Records from a data collection:
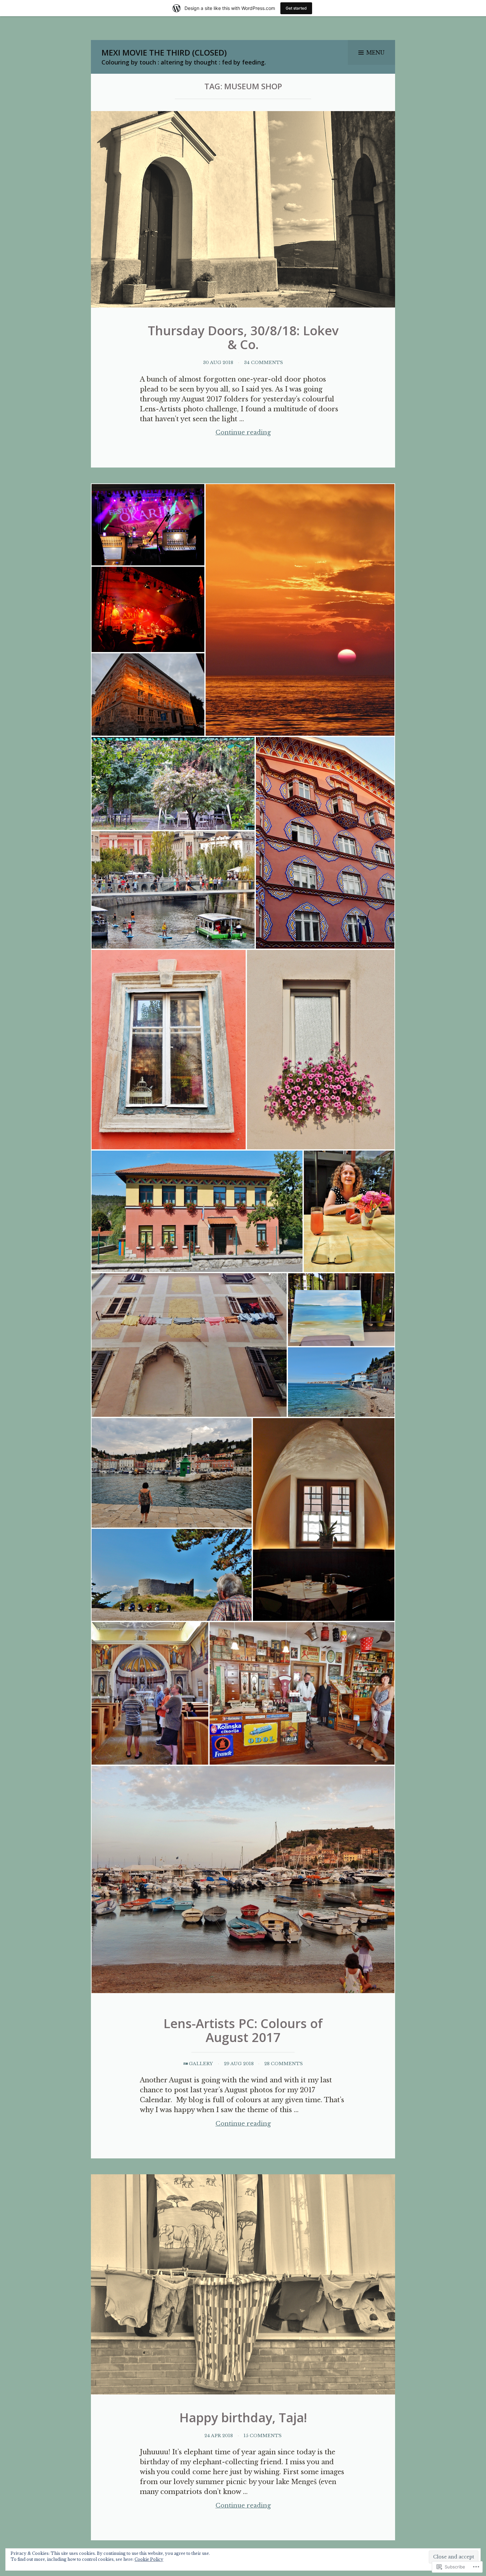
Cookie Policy (149, 2559)
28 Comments (283, 2063)
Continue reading (205, 433)
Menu (375, 52)
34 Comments (263, 362)
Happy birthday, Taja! (243, 2417)
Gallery (201, 2063)
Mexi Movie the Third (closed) (164, 52)
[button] (148, 524)
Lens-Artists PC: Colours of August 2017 (243, 2030)
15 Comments (263, 2435)
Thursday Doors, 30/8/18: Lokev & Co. (243, 337)
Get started (296, 8)
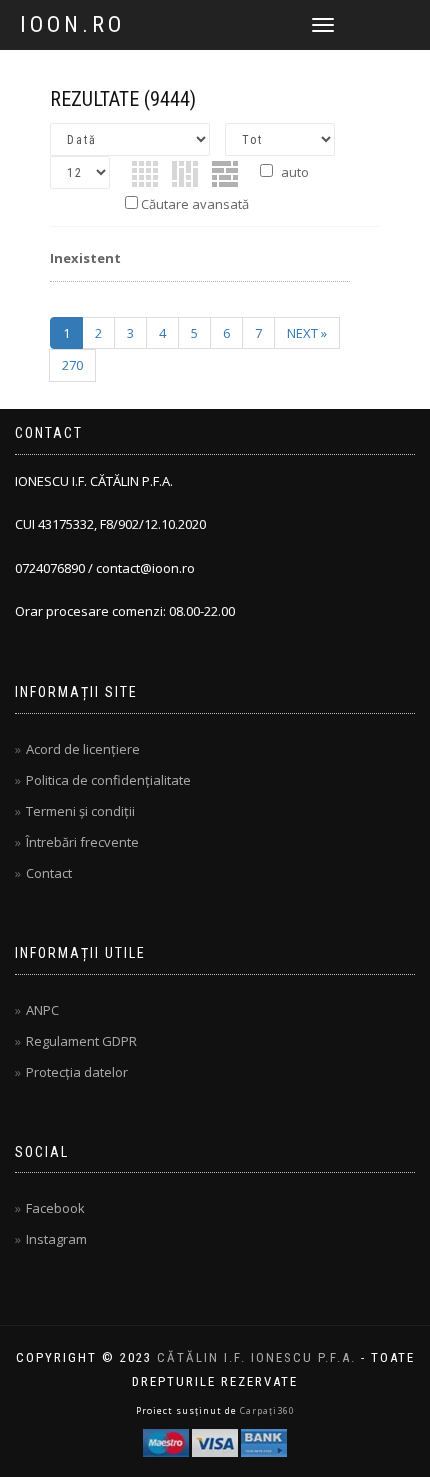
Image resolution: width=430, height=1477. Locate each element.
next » (307, 333)
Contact (49, 873)
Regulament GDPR (81, 1041)
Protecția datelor (77, 1072)
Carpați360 (267, 1410)
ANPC (42, 1010)
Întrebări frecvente (82, 842)
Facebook (55, 1208)
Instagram (56, 1239)
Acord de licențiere (83, 749)
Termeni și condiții (80, 811)
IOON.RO (72, 25)
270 (72, 365)
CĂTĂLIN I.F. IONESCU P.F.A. (256, 1357)
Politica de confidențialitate (108, 780)
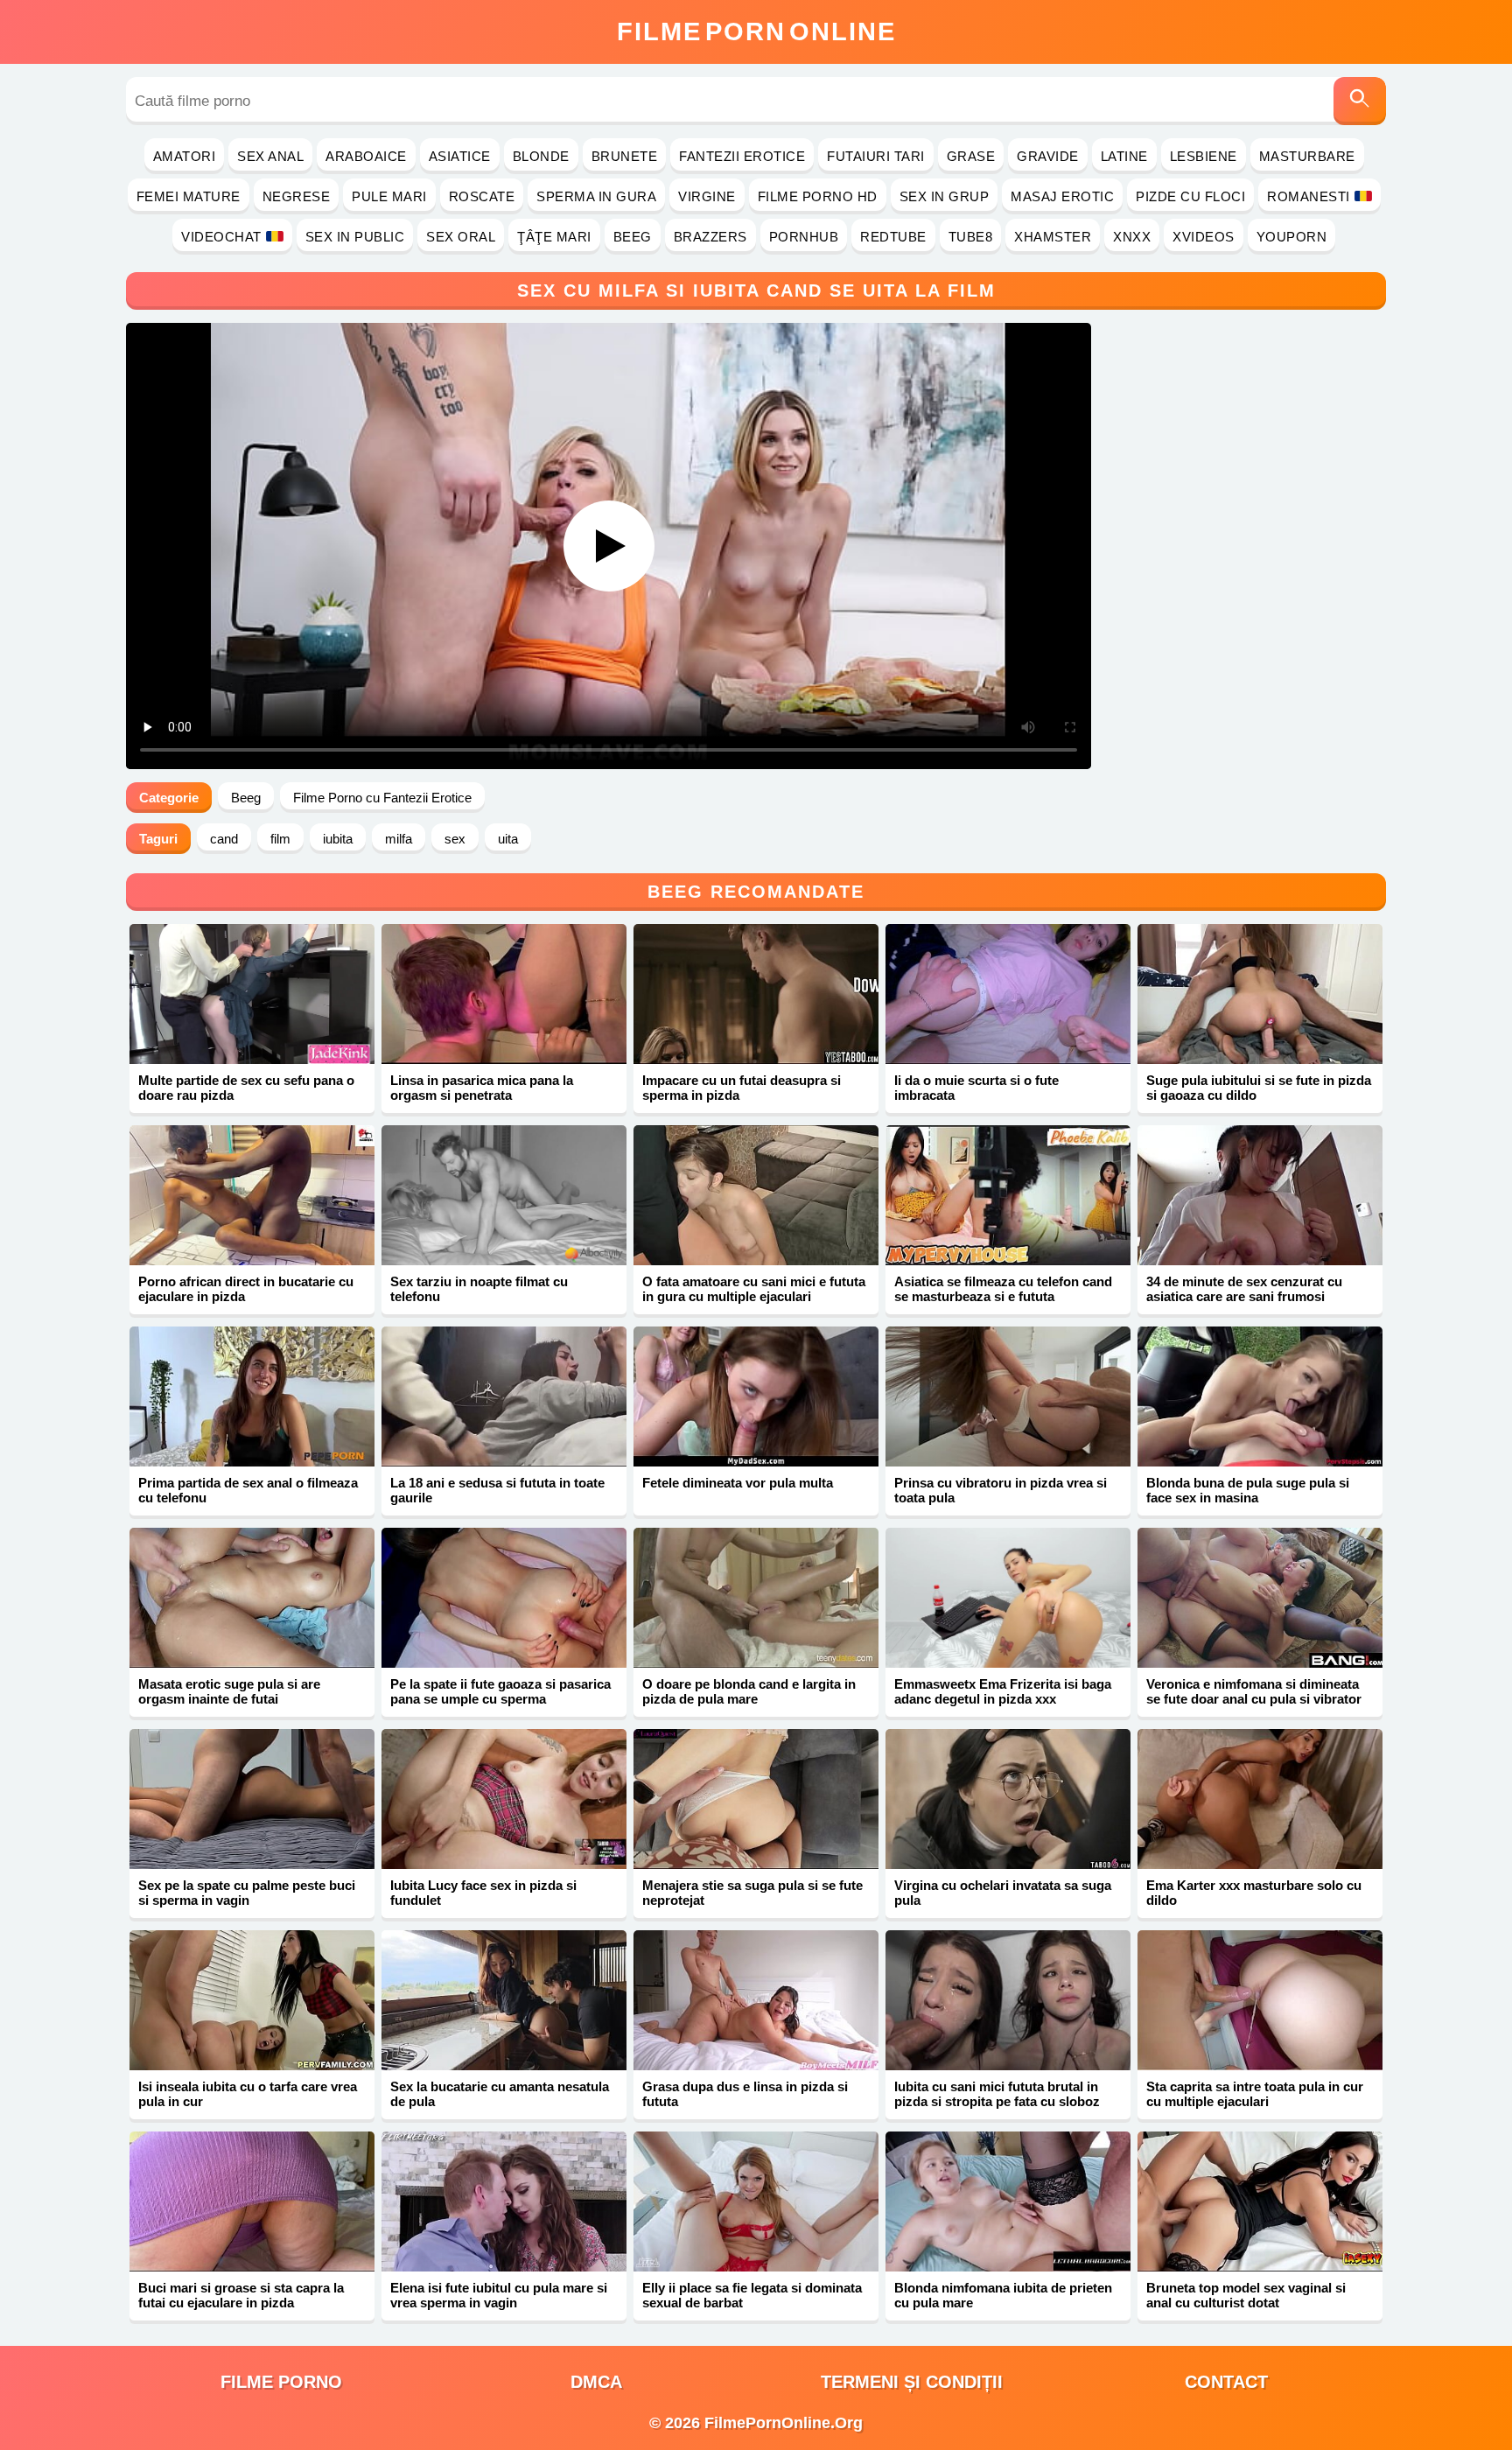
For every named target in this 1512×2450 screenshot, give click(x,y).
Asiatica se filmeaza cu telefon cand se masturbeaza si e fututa (1003, 1289)
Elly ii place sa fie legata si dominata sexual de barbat (752, 2295)
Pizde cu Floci (1190, 196)
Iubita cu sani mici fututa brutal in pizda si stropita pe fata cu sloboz (997, 2094)
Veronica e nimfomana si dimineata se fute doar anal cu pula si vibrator (1254, 1691)
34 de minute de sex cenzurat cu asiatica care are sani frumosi (1244, 1289)
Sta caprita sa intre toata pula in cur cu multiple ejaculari (1254, 2094)
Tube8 (970, 236)
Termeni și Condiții (912, 2381)
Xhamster (1052, 236)
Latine (1124, 156)
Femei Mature (188, 196)
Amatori (184, 156)
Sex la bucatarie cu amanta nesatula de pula (499, 2094)
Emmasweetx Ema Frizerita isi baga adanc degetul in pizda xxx (1002, 1691)
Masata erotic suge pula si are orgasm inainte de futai (229, 1691)
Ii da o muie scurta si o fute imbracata (976, 1087)
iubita (338, 838)
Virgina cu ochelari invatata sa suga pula (1002, 1893)
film (280, 838)
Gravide (1048, 156)
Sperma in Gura (596, 196)
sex (455, 838)
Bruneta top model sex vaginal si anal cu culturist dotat (1246, 2295)
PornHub (804, 236)
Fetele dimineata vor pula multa (737, 1482)
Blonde (541, 156)
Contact (1226, 2381)
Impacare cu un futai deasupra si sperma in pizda (741, 1087)
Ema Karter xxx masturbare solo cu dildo (1254, 1893)
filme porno (281, 2381)
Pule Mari (389, 196)
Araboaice (366, 156)
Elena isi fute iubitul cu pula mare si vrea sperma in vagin (498, 2295)
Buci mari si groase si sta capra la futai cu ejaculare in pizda (241, 2295)
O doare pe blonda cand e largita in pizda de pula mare (749, 1691)
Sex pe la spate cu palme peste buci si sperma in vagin (246, 1893)
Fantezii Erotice (742, 156)
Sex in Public (355, 236)
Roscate (482, 196)
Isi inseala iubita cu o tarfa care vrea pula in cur (247, 2094)
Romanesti (1308, 196)
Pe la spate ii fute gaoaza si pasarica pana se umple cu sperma (500, 1691)
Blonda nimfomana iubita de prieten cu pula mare (1003, 2295)
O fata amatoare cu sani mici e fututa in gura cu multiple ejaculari (753, 1289)
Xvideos (1203, 236)
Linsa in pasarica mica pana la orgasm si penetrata (481, 1087)
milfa (398, 838)
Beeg (632, 236)
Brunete (625, 156)
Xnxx (1132, 236)
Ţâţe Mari (554, 236)
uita (508, 838)
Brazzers (710, 236)
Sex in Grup (945, 196)
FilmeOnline (756, 32)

**INSTRUCTIONS TO FOLLOW**
Once the line with "Pe la spate ii" is located in the data above, repeat it and every later line through the end, exactly.

**OUTPUT FOR THIS EXERCISE**
Pe la spate ii fute gaoaza si pasarica pana se umple cu sperma (500, 1691)
Blonda nimfomana iubita de prieten cu pula mare (1003, 2295)
O fata amatoare cu sani mici e fututa in gura cu multiple ejaculari (753, 1289)
Xvideos (1203, 236)
Linsa in pasarica mica pana la orgasm si penetrata (481, 1087)
milfa (398, 838)
Beeg (632, 236)
Brunete (625, 156)
Xnxx (1132, 236)
Ţâţe Mari (554, 236)
uita (508, 838)
Brazzers (710, 236)
Sex in Grup (945, 196)
FilmeOnline (756, 32)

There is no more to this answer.